**Text for analysis**
================
Jews involved in the production of “Casablanca” include Murray Burnett, the author of the play on which the movie was based, director Michael Curtiz, screenwriters Philip and Julius Epstein and Howard Koch, producer Hal Wallis, composer Max Steiner, and actor Peter Lorre (born László Löwenstein).

“Burnett wrote the play before World War II began,” James Pontuso, author of the book “Political Philosophy Comes to Rick’s: Casablanca and American Civic Culture,” tells JNS.org. “This was a warning to Americans about what was happening. America was an isolationist country. We didn’t want to get involved in Europe, especially after World War I. In October 1941, in response to the Nazi invasion of France, the United States House of Representatives came within one vote of disbanding the U.S. army. That was our response to World War II. Burnett was warning people. He was saying, ‘Look, you Americans need to get ready. This guy (Hitler) is after you too.’”

According to Hollywood journalist and film historian Aljean Harmetz, Burnett as a 27-year-old English teacher at a New York vocational high school went to German-occupied Vienna in the summer of 1938 to help Jewish relatives smuggle out money. He returned to the United States with the idea for an anti-Nazi play in which an embittered saloonkeeper helps a crusading Czech newspaper editor escape from Casablanca, Morocco, with the woman the saloonkeeper loves.

When Burnett could not find a Broadway producer for  ”Everybody Comes to Rick’s,” which he co-wrote with Joan Alison, “the play was sold to Warner Brothers for $20,000 and the title was changed to ‘Casablanca,’” Harmetz wrote in the New York Times.

Starring Humphrey Bogart and Ingrid Bergman, “Casablanca” won the Oscar for Best Picture in 1943, and Curtiz won the Oscar for best director.
================
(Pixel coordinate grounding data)

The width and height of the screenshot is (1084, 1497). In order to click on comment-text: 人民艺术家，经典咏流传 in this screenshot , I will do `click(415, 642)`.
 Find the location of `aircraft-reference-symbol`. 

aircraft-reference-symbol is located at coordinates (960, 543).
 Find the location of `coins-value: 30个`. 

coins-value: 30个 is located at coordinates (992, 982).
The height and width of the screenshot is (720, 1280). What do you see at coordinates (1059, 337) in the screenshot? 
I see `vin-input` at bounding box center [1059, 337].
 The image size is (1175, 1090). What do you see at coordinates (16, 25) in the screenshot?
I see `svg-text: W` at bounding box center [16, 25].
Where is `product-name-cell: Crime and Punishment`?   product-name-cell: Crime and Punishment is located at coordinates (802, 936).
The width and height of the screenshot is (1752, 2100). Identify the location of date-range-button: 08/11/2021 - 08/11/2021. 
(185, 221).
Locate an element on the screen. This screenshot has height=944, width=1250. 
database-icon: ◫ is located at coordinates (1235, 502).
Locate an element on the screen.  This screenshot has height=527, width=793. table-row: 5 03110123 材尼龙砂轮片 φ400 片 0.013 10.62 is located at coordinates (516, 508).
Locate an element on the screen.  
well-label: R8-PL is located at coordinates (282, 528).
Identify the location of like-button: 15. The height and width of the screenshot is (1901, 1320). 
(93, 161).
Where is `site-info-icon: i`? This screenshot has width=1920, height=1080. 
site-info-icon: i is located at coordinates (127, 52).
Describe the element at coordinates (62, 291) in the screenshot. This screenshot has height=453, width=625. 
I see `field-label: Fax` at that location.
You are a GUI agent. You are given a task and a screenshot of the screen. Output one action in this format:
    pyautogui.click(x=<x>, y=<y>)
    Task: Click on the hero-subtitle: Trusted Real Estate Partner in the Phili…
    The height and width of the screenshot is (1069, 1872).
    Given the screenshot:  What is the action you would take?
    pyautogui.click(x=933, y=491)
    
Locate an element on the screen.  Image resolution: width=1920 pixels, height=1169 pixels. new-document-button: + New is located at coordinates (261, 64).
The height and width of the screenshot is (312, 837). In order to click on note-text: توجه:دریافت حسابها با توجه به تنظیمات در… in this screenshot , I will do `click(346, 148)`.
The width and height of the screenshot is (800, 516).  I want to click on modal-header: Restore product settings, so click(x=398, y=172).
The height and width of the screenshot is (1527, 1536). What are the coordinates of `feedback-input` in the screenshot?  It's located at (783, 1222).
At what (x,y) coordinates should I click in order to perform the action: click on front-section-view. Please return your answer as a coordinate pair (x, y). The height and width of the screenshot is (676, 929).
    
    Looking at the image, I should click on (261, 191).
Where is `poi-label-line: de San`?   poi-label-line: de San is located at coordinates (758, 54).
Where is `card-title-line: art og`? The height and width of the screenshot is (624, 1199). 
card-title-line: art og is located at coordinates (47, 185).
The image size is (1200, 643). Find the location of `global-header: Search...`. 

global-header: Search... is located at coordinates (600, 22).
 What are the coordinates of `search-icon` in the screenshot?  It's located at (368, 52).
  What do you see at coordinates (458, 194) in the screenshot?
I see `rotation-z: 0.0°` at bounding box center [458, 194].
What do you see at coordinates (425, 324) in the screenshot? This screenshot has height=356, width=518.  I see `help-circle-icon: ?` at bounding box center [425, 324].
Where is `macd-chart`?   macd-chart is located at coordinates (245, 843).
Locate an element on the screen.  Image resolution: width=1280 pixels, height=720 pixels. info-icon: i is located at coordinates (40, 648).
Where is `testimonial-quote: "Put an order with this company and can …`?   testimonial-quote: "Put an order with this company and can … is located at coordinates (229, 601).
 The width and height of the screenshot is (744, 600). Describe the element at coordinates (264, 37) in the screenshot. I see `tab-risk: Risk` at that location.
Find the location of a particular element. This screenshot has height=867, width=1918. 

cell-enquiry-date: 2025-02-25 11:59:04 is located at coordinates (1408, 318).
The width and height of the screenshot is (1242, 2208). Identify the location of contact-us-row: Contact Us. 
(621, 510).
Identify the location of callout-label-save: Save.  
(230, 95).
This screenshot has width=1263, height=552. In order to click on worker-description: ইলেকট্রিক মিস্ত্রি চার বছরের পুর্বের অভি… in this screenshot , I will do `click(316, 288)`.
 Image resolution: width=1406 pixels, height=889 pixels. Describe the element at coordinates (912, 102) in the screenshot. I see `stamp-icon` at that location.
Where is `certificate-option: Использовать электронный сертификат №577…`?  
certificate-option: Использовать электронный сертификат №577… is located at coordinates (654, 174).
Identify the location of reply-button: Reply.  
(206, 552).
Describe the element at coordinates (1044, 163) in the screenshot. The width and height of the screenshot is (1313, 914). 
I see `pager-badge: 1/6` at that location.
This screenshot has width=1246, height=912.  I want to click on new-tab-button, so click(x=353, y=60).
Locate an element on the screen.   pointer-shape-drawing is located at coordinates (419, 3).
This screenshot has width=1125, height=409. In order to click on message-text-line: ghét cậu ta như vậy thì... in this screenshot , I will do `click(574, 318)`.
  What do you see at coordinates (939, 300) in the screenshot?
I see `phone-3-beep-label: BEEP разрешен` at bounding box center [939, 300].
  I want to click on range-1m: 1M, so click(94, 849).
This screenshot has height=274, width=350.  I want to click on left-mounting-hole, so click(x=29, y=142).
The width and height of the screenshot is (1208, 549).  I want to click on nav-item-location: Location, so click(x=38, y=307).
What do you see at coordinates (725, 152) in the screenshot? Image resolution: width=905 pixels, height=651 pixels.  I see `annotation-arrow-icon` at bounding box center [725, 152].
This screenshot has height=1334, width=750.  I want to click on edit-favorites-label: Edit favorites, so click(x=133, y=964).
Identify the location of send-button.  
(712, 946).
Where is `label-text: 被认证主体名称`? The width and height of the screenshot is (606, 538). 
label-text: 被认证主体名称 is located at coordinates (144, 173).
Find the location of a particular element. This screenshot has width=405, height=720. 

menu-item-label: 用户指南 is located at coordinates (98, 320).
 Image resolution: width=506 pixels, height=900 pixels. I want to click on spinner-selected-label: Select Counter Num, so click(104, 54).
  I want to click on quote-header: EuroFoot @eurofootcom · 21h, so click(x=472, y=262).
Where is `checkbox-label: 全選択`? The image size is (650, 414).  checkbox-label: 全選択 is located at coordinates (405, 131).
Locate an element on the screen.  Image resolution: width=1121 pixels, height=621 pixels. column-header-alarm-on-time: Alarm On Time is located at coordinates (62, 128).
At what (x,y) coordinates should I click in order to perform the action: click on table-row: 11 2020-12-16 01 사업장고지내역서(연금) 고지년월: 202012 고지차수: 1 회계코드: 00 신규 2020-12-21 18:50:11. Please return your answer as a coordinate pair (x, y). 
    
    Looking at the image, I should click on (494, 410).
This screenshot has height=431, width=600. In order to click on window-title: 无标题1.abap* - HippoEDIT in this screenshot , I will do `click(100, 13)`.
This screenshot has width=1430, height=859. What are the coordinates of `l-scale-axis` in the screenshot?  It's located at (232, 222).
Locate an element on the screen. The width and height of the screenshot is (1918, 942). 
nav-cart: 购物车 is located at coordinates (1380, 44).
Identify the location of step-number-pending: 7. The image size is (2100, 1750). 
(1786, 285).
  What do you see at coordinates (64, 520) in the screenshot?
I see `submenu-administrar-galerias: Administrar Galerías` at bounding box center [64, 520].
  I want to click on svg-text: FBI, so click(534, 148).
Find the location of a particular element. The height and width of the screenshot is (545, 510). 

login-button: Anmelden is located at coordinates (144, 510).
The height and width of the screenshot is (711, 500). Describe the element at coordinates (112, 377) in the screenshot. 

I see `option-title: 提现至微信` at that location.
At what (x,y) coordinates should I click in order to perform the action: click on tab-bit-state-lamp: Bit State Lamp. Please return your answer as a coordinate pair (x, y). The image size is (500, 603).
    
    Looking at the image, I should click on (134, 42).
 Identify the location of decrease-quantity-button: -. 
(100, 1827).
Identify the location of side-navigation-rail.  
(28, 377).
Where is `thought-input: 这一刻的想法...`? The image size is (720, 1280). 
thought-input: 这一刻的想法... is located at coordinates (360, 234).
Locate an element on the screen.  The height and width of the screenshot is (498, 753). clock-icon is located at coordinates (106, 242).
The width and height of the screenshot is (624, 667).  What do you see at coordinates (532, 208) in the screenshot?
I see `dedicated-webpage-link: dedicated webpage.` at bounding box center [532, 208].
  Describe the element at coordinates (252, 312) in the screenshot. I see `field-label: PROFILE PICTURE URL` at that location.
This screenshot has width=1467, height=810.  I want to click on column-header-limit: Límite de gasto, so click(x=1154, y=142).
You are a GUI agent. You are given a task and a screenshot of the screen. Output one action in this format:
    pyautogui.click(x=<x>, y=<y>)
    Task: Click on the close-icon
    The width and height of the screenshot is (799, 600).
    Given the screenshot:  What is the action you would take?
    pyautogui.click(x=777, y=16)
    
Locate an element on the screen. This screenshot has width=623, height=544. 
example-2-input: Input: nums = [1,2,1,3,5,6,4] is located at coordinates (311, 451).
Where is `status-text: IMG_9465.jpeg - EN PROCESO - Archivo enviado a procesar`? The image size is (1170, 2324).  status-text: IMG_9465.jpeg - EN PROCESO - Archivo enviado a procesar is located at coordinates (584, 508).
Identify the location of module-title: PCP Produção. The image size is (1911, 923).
================
**To do**
Rewrite the passage of the Casablanca text that opens with "When Burnett could" and closes with "for best director.", putting "Warner Bros." in place of "Warner Brothers".

**Completed exercise**
When Burnett could not find a Broadway producer for  ”Everybody Comes to Rick’s,” which he co-wrote with Joan Alison, “the play was sold to Warner Bros. for $20,000 and the title was changed to ‘Casablanca,’” Harmetz wrote in the New York Times.

Starring Humphrey Bogart and Ingrid Bergman, “Casablanca” won the Oscar for Best Picture in 1943, and Curtiz won the Oscar for best director.